* _Collection entries_
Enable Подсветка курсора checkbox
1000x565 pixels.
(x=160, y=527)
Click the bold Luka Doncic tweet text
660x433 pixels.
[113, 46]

* _AIM OF THE EXERCISE_
I'd like the records returned exactly as they were written, please.

* _COMPLETED EXERCISE_
Enable Подсветка курсора checkbox
1000x565 pixels.
(x=160, y=527)
Click the bold Luka Doncic tweet text
660x433 pixels.
[113, 46]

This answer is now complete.